Nutritional Information
Typical Calorie Range per Ounce: 15-25 calories
Typical Carbohydrate Range per Ounce: 2-6 grams
Typical Sugar Range per Ounce: 1-5 grams
Typically Gluten Free: Yes
Most ready-to-drink cocktails are made with distilled spirits that naturally don't contain gluten, though ingredients like flavoring agents, mixers, or additives can vary between brands. Always check the detailed product information and labels to confirm gluten-free status if you have sensitivities or celiac disease.
Scrolled this far? Your reward? Ready to Drink Trivia!
- The first canned cocktail wasn't made by a trendy startup—it was created by Heublein in 1967. Their "Club Cocktails" line included a Manhattan and a Martini, decades before RTDs became cool. The twist? They used actual spirits, not malt-based alternatives like many modern versions, making these vintage cans more authentic than some of today's offerings.
- Japan has been perfecting RTD cocktails since the 1980s with their "Chu-Hi" drinks. These canned sour cocktails, originally made with shochu and soda, now dominate Japanese convenience stores with flavors like yuzu, lemon, and even seasonal specialties. The Japanese RTD market is so sophisticated that some brands age their cocktails in the can for months before release.

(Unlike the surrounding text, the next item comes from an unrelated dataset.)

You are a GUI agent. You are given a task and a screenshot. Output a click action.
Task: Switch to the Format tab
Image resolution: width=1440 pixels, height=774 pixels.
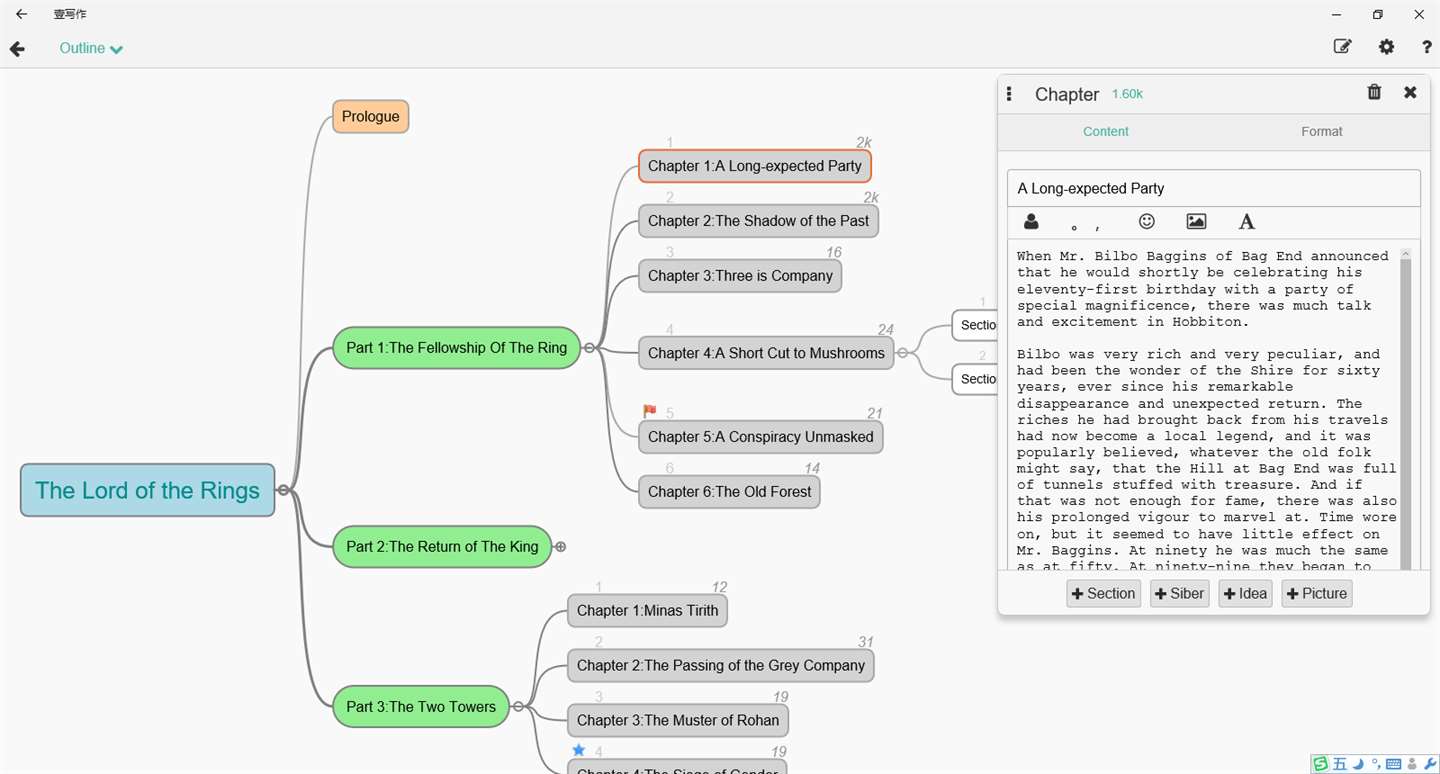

- Premium RTD cocktails often use nitrogen instead of carbon dioxide for bubbles. Nitrogen creates smaller, creamier bubbles that don't interfere with delicate cocktail flavors the way aggressive CO2 can. This is the same gas used in draft stouts, and it gives canned cocktails that smooth, velvety mouthfeel you'd expect from a bartender's shaker.
- Some RTD brands actually employ master distillers to create custom spirits specifically for canning. These aren't just bottled cocktails poured into aluminum—companies like Cutwater and On The Rocks work with distilleries to modify alcohol content, flavor profiles, and even molecular structure to survive the canning process and taste fresh months later.
- The aluminum in cocktail cans is lined with a special polymer coating that prevents the metal from affecting taste. Without this invisible barrier, acidic ingredients like citrus would react with aluminum and create metallic off-flavors. The coating is so thin it's measured in microns, but it's the difference between a cocktail that tastes canned and one that tastes crafted.